Luyao Xu ’s dissertation is on the design and construction of THz quantum-cascade vertical-external-cavity-surface-emitting-laser (QC-VECSEL). Xu said this is the first VECSEL demonstrated in the THz frequency, as well as the first laser built around an active metasurface.

Xu’s new approach towards THz lasers will enhance the quality of beam patterns, raise the levels of power and enable versatile functionalities. All of which will “largely facilitate THz applications in many areas such as biomedical imaging, astronomy and astrophysics, non-destructive sensing”, according to Xu.


Hariprasad Chandrakumar looks into the problem of bulky rack-mounted neural signal recording systems, and aims to reduce its size and increase its precision. Chandrakumar said the aim of his research is to design and build an implantable recording system that has the same capabilities of existing bulky ones.

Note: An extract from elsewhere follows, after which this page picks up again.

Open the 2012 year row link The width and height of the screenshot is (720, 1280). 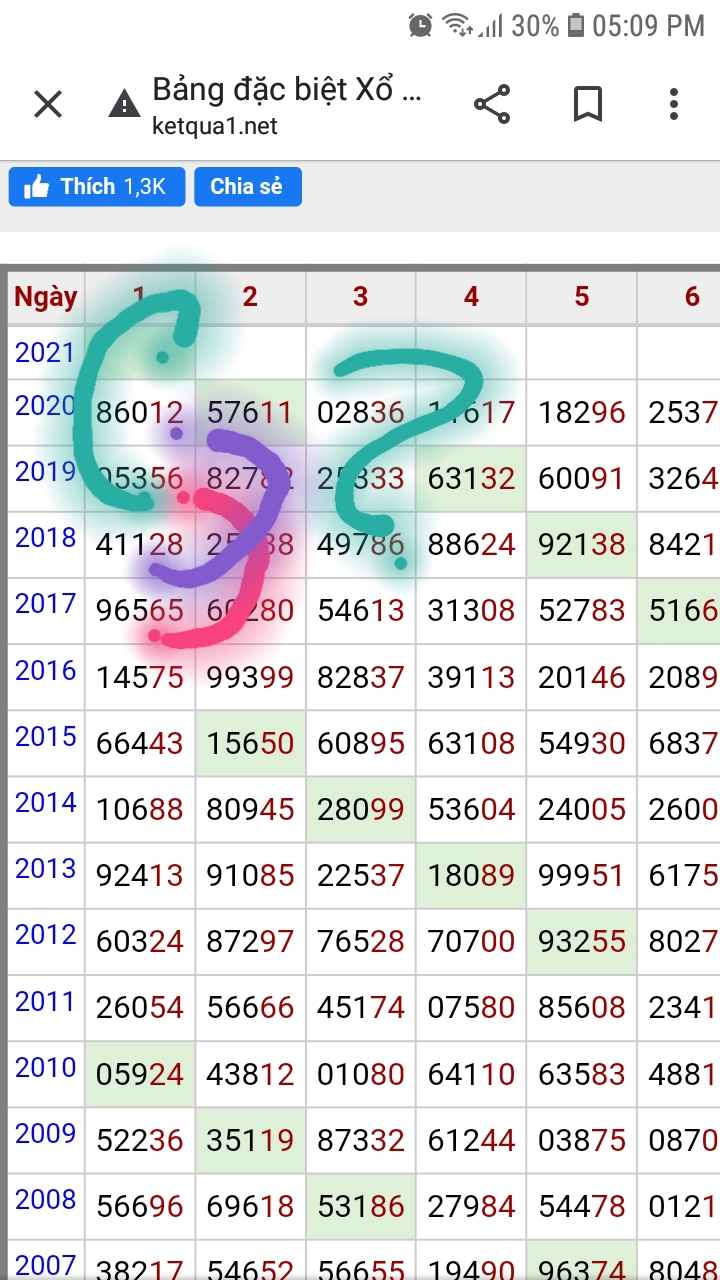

“But to be capable of implantation, there needs to be massive reductions in the size and power consumption as compared to rack-mounted systems while achieving the same dynamic range,” Chandrakumar said. “The power needs to be reduced by 3-4 orders of magnitude, and the entire system needs to be smaller than a single US penny. Additional constraints need to be satisfied to ensure patient safety. An implant would give neuroscientists access to long term neural recordings, which could prove extremely useful for finding cures for degenerative neurological conditions.”

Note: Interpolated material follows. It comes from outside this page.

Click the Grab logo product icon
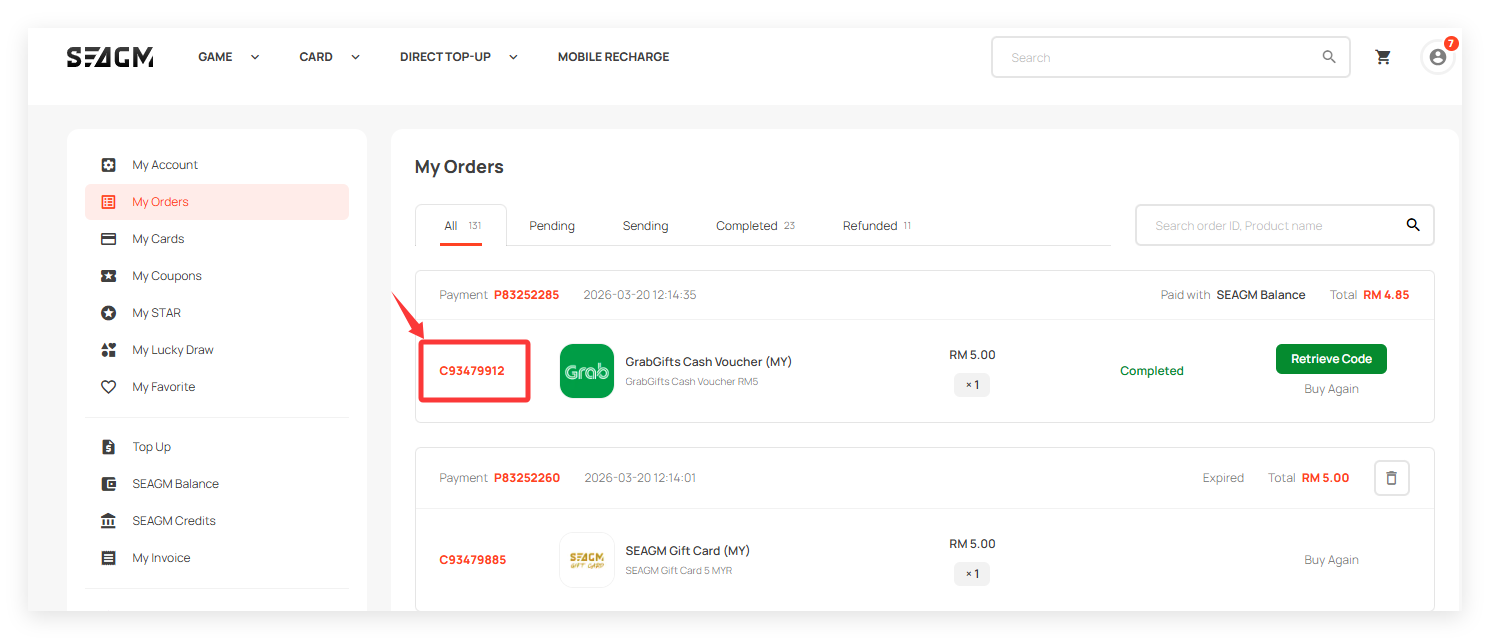tap(587, 371)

Mark Gottscho said he tackles the fundamental problem of imperfections, or variability, in the memory circuits within a semiconductor chip. Since individual memory storage cells are very small and packed in proximity, they become very susceptible to reliability issues like manufacturing defects. Gottscho addresses the issue with “Opportunistic Memory Systems in Presence of Hardware Variability.”

“By ‘opportunistic’ I mean that when parts of a memory chip work really well, we exploit that for improved energy efficiency,” Gottscho said. “Conversely, when a part of the chip is working worse than expected, we tolerate those problems as they arise to ensure reliable operation.”

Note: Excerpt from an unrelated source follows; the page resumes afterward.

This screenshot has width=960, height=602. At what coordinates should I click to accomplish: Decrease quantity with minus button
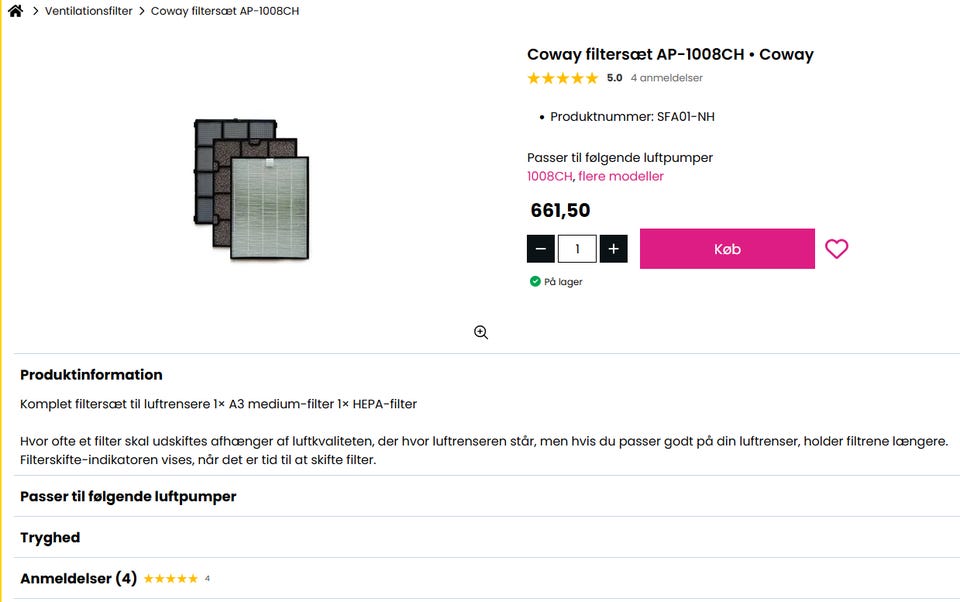click(x=541, y=249)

In addition, Gottscho uses an unconventional “multi-layer” approach that allow solutions to exist across several sub-fields, crafting better solutions than getting at it from a single perspective.


Alan Farrell’s dissertation explores the possibility of using semiconductor nanowires as high performance nanoelectronic and nanophotonic devices. Focusing on near-infrared single photon detectors employing an AIGaAs avalanche gain layer and InGaAs absorption layer, Farrell said it should yield significantly improved performance over commercial detectors that rely on InP avalanche gain layers restricted by lattice-matching constraints.

“Photon counting in the near-IR is essential for spectroscopy, light detection and ranging (LiDAR), and quantum key cryptography,” Farrell said. “Current solutions require cryogenic cooling to operate at peak performance, making these sensors bulky and expensive. By reducing the noise in the sensors, the operating temperature can be increased to near room-temperature, allowing significant cost reductions and improving portability.


Sina Basir-Kazeruni conducts his research on Energy-efficient DSP Solutions Enabling Simultaneous Neural Recording and Stimulation. According to Basir-Kazeruni, the presence of stimulation artifacts observed at the sensing end is what makes concurrent stimulation and neural signal recording difficult. Existing solutions are incapable of continuous signal recording during the stimulation phase, thus rendering a critical portion of the data unusable.

“To resolve this issue, we propose an energy-efficient hardware implementation of an Adaptive Stimulation Artifact Rejection (ASAR) algorithm capable of adaptively removing the artifact for varying stimulation characteristics at multiple sites,” Basir-Kazeruni said. “Additionally, a blind artifact template detection technique is introduced, which in combination with the proposed ASAR algorithm, eliminates the need for any prior knowledge of the temporal and structural characteristics of the stimulation pulse.”